Even if formal arms control treaties are unworkable, it may still be possible to set limits on certain types of civilian targets and to negotiate rough rules of the road. For example, despite deep ideological differences, in 1972 the US and the Soviet Union negotiated an ‘incidents at sea’ agreement to limit naval behaviour that might lead to dangerous escalation.

Espionage isn’t against international law, and an agreement to ban it wouldn’t be credible. Nonetheless, the US and Russia might negotiate limits to their behaviour regarding the extent (not the existence) of their cyber spying. Or they might agree to set limits on their intervention in each other’s domestic political processes. Even if there’s no agreement on precise definitions, they could exchange unilateral statements about areas of self-restraint and establish a regular consultative process to contain conflict.

This seems to have been the approach explored by Biden in Geneva. According to press accounts, he handed Putin a list of 16 areas of critical infrastructure—including energy, health, information technology, financial services, chemicals and communications—that he said ‘should be off limits to attack, period’.

In one sense, this wasn’t new. The list of what Americans regard as critical infrastructure has long been posted on the website of the US Cybersecurity and Infrastructure Security Agency. But it’s different when one head of state hands a list to another.

After the meeting, Biden disclosed that he had asked Putin how he would feel if Russian pipelines were taken out by ransomware, as the US Colonial Pipeline was in May by criminals operating from Russia. That would be very costly for Russia’s economy, which depends heavily on pipelines to export its natural gas. The Americans didn’t attribute the ransomware attack on Colonial to the Russian government, but US experts have noted that criminal gangs in Russia seem to operate with impunity so long as they don’t attack Russian targets.

In his press conference after the summit, Biden said: ‘I pointed out to him that we have significant cyber capability.

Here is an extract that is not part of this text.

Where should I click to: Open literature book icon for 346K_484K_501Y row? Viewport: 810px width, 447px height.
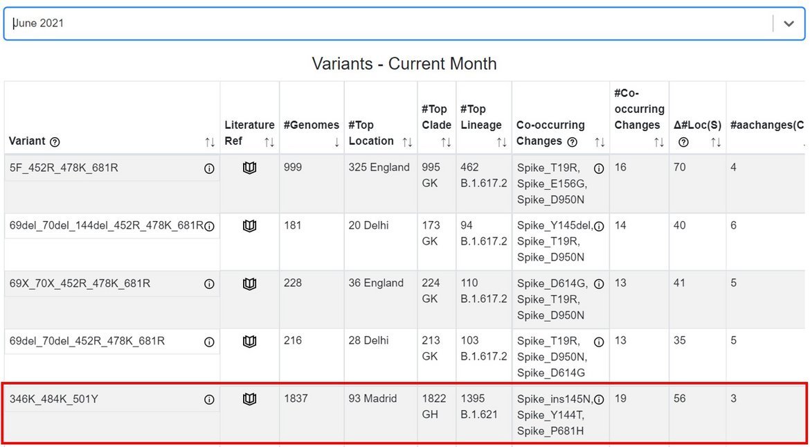pos(250,399)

And he knows it. He doesn’t know exactly what it is, but it’s significant. And if, in fact, they violate these basic norms, we will respond with cyber. He knows.’ In other words, Biden was implying a deterrent threat if Russia continued to violate the voluntary norms prohibiting attacks on civilian infrastructure and use of its territory for harmful purposes. Putin is smart, and he certainly heard the message, but whether Russian behaviour will improve depends on Biden’s credibility.

Drawing red lines can be tricky. Some critics worry that by specifying what needed to be protected, Biden might have implied that other areas were fair game. Moreover, red lines must be enforced to be effective. The critics argue that the focus of the warning should have been on the amount of damage done, not where or how it is done.

By analogy, one doesn’t tell a party host to turn off all their music; you warn them that if the noise becomes intolerably loud, you will call the police. How Putin interprets Biden’s message remains to be seen in the months to come, but the two presidents did agree to establish a cyber working group that could try to define the limits of ‘tolerable’.

The US will need to state unilaterally the norms that it pledges to stand by. When Russia crosses such a line, America will have to be prepared with targeted retaliation, such as emptying the bank accounts of some privileged oligarchs, releasing embarrassing information or disrupting Russian networks. USCYBERCOM’s strategy of forward defence and persistent engagement can be useful for deterrence, but it must be accompanied by a process of quiet communication.

Criminal groups often act as state proxies in varying degrees, and the US will have to make clear that acting as a haven for cybercriminals will lead to retaliation. And because the rules of the road will never be perfect, they must be accompanied by a regular consultative process that establishes a framework for warning and negotiation. Whether Biden succeeded in launching such a process in Geneva, or whether Russian and American cyber relations will remain their bad normal, may well become clearer in the coming months.